Mucho más formal y académico es Sin título (Astiberri), que parte como una trama de serie negra muy próxima a esa perversión de la bande dessinée clásica que, desde hace al menos veinte años, se ejerce al otro lado del Atlántico entendiéndola por cómic adulto. La historia, que tal vez funcionó mejor en su naturaleza inicial de webcómic por entregas, es la de un joven que a la muerte de su abuelo percibe la posibilidad de una doble vida, una sospecha que desbaratará su realidad y dará en fugas fantásticas.

Cameron Stewart, dibujante curtido en los superhéroes, acaba incurriendo en la tentación de no respetar los misterios que plantea y cede a revelarlos como peaje a lectores de imaginación breve en una maniobra que desluce el conjunto pero que no quita lo valiente: sería injusto negar que su trazo crujiente y su narración limpia, muy hábil a la hora de vestir los tics prestados que maneja, nos ha llevado de la mano durante un buen tiempo de lectura grata y ligera.

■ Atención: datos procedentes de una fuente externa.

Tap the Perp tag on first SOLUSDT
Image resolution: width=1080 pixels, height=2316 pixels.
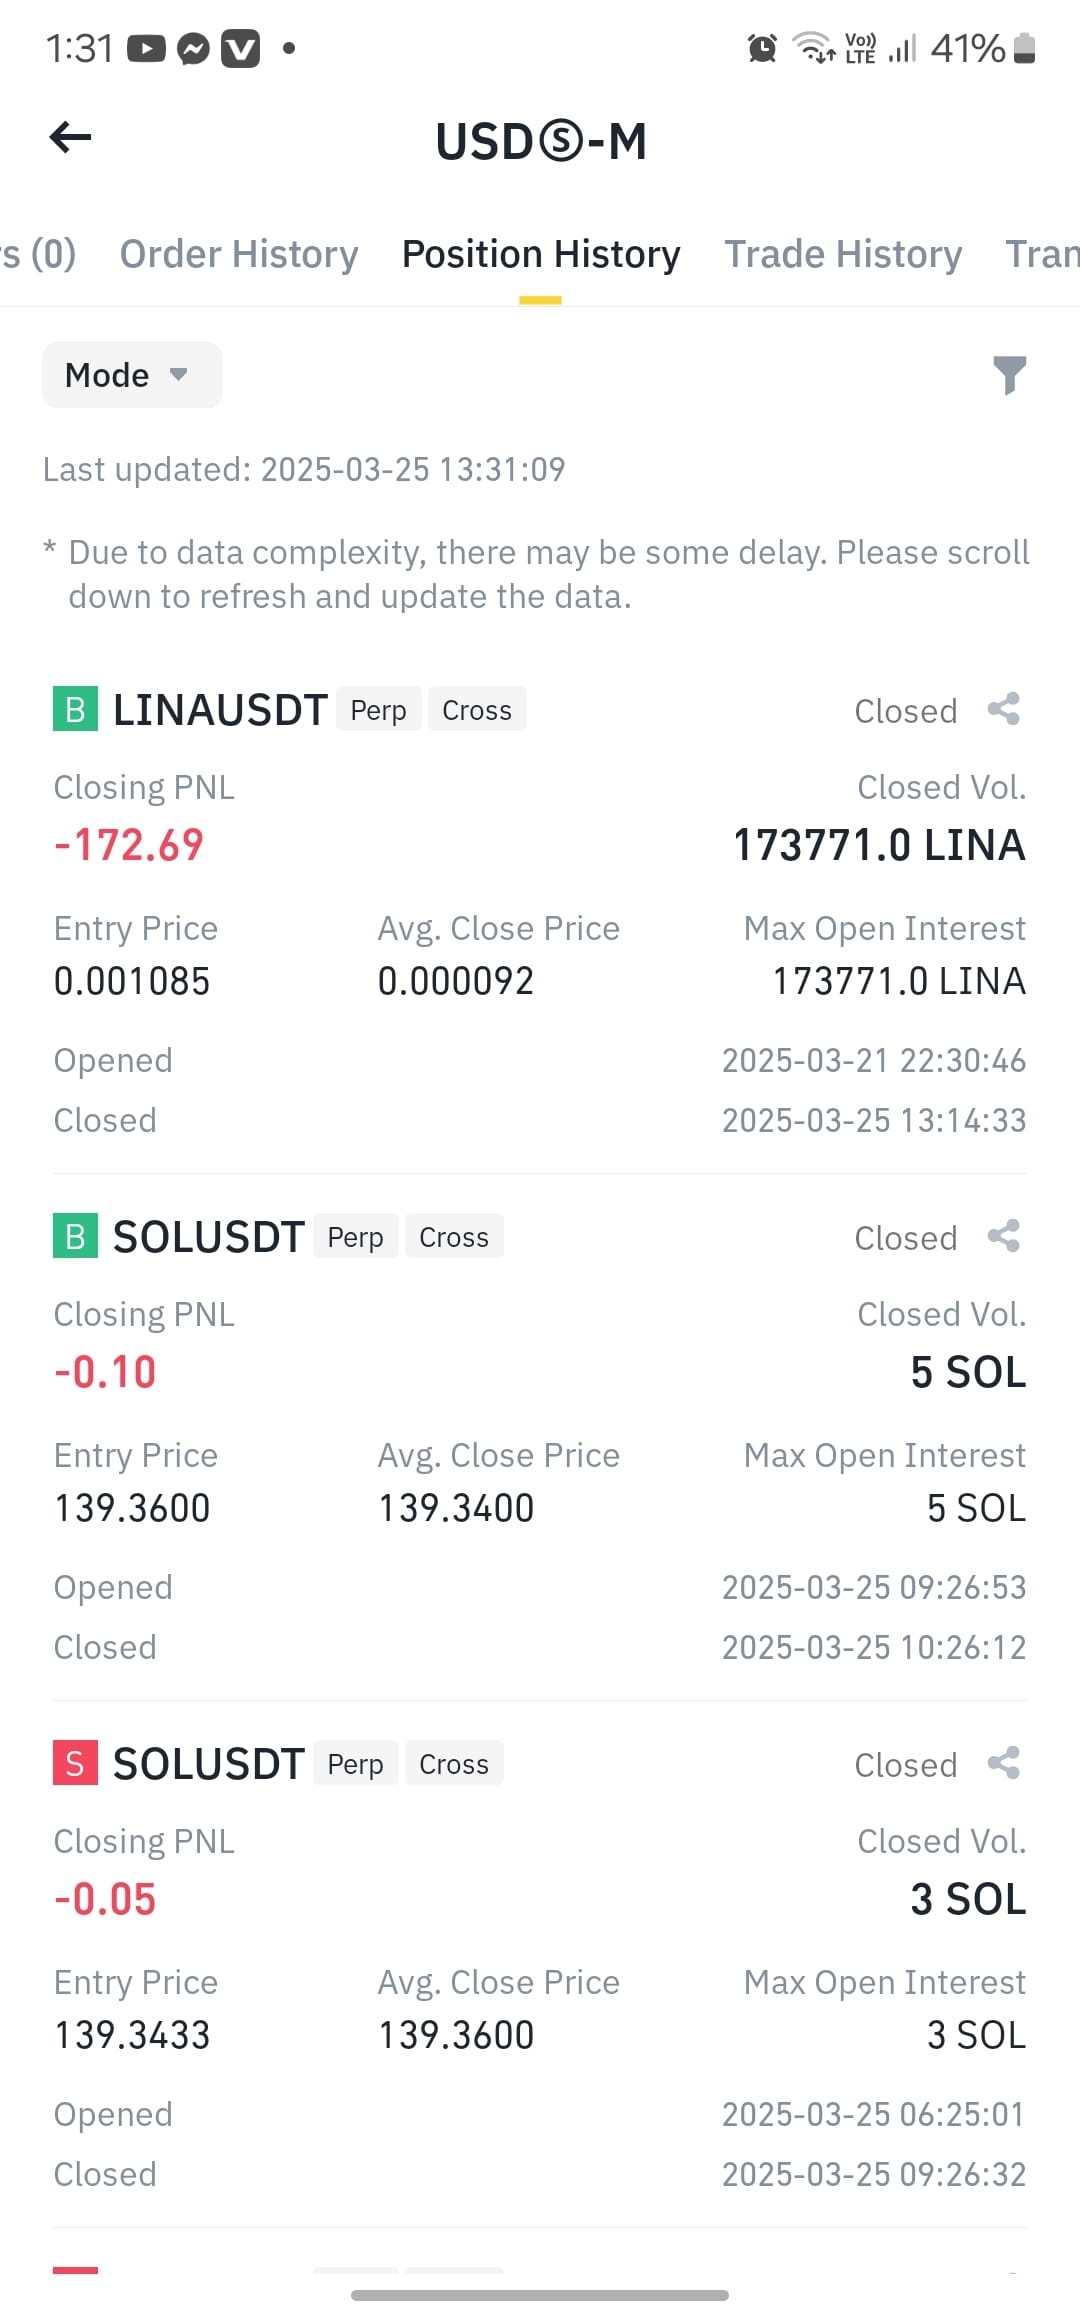pyautogui.click(x=356, y=1237)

El verdadero tiempo del abandono cristaliza del todo en Aquel verano (Ediciones La Cúpula), el nuevo trabajo de las primas Mariko y Jillian Tamaki, dos canadienses con ascendencia japonesa de quienes no teníamos noticia desde Skim, su debut en 2008. Jillian, dibujante de nivel e ilustradora funcional, se muestra dócil y gana enteros cuando obedece a los textos de Mariko, logrando el tándem una historia canónica de aprendizaje y consecuente desengaño protagonizada por dos amigas que frisan el colmo de la adolescencia.

El relato, con dejes de manga en su confección, nos vence por su honesta rendición al subgénero estival, del que contempla tópicos y atiende minucias, componiendo un tebeo emotivo, dulce, tibio en los afectos y que volveremos a leer porque es inofensivo, algo que nunca debe entenderse como virtud pero que está tolerado en la lasitud de estos días.

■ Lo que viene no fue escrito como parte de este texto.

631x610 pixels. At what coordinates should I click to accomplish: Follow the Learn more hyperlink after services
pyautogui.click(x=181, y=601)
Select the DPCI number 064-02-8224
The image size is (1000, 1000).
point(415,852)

Manga genuino es el de Junji Ito, maestro del bucle y de la pesadilla pertinaz todavía poco honrado por nuestro mercado editorial. Black Paradox (ECC Ediciones) no es la obra de más altura de su autor, pero su premisa no deja de ser irresistible: un grupo de jóvenes sella un pacto suicida que se complicará con la aparición de sus dobles y el descubrimiento de que una puerta al Más Allá se localiza –atención- en el píloro de un señor.

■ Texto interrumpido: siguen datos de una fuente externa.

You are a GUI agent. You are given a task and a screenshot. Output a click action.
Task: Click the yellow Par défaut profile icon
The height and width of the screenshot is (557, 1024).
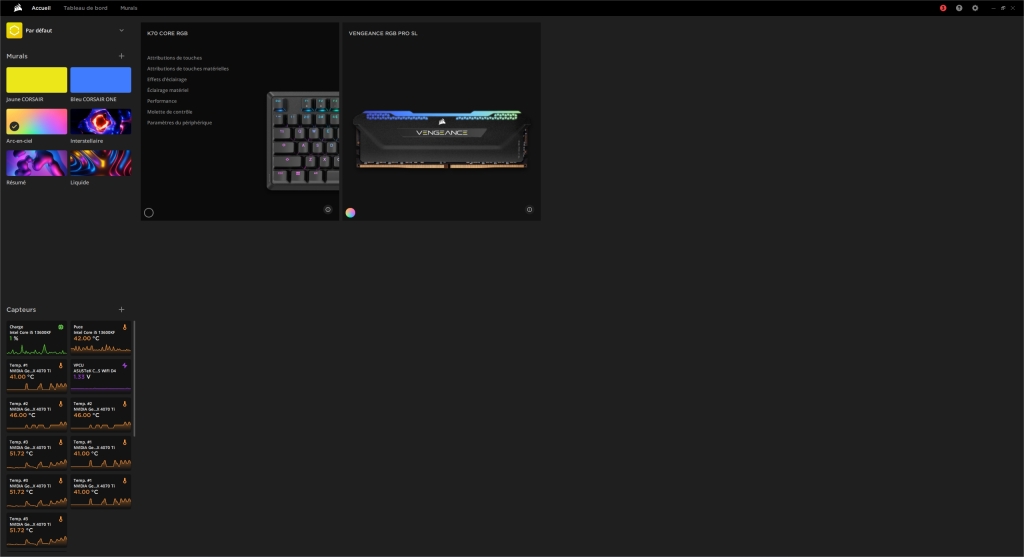pos(14,31)
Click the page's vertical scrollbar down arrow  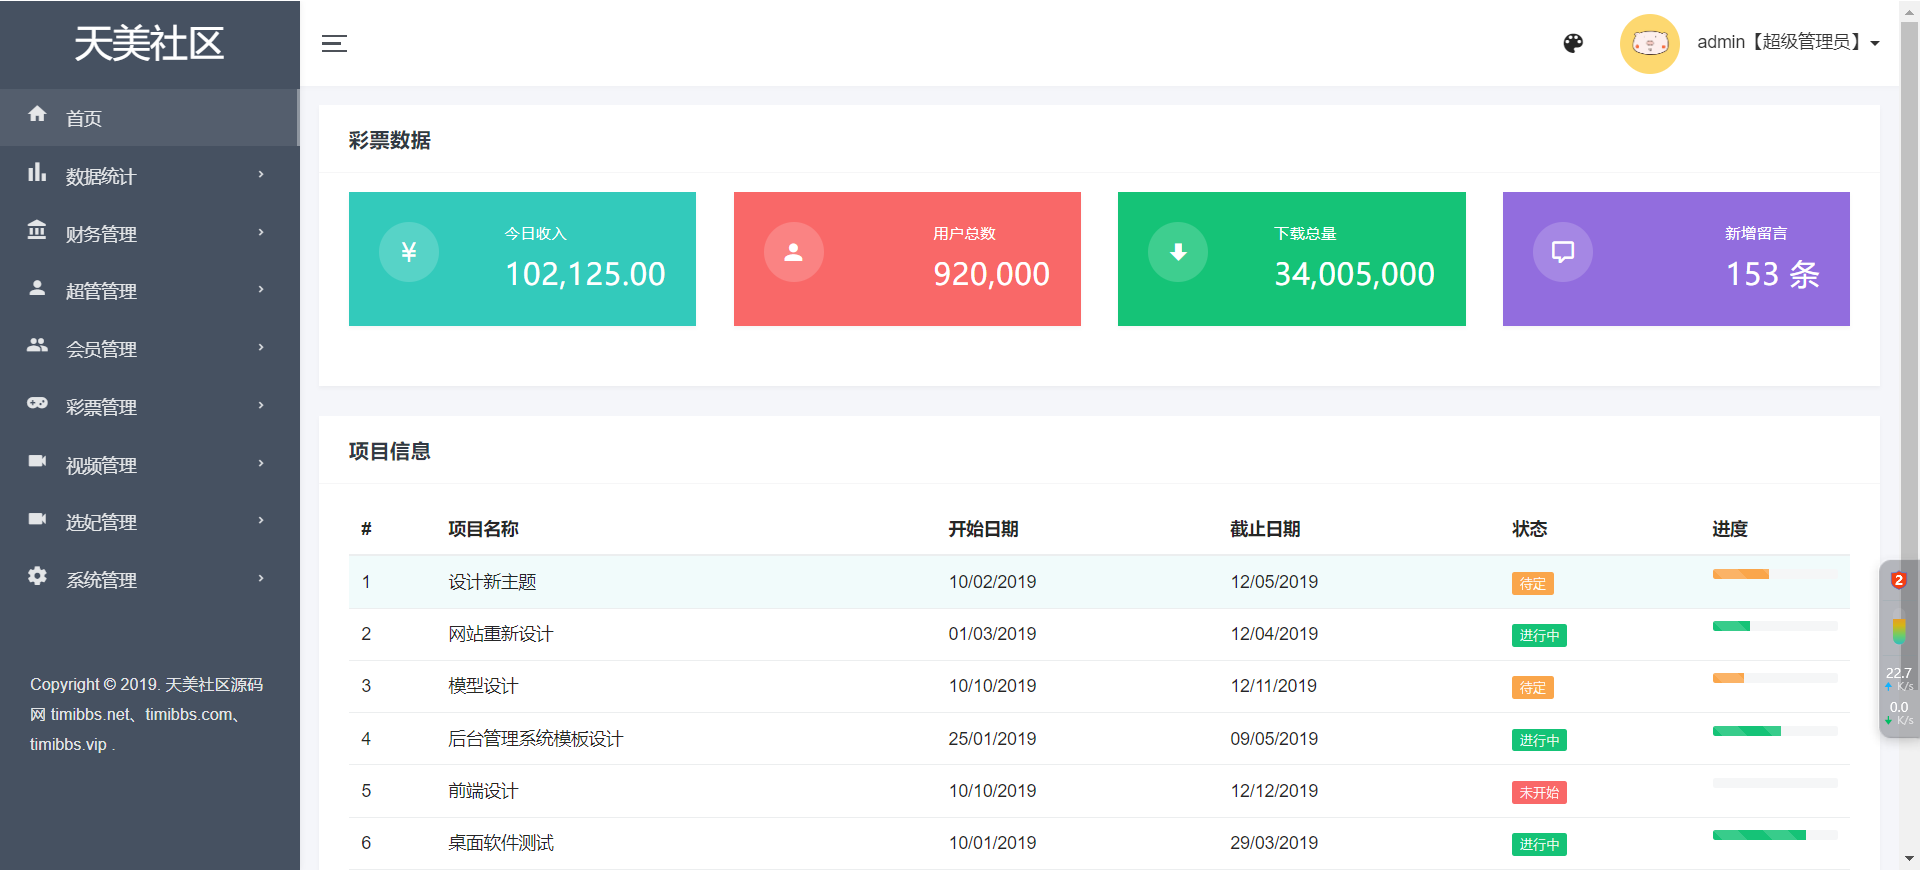[x=1909, y=858]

Leer al autor de Uzumaki o Tomie, incluso en sus trabajos menores, vuelve a certificarle como auténtica fiera descomulgada, un contorsionista del horror cósmico, gélido y abrasador, empeñado en excavar en nosotros un depósito para la aberración. Black Paradox es una fantasía siniestra que en su audacia es capaz de zamparse toda verosimilitud, seguir avanzando con la agilidad de un flipbook y al final escupirnos un mapa no ya del infierno sino del paraíso, que como era de temer es mucho peor lugar porque allí todos somos viejos y a los tebeos hemos pasado a llamarlos novelas gráficas.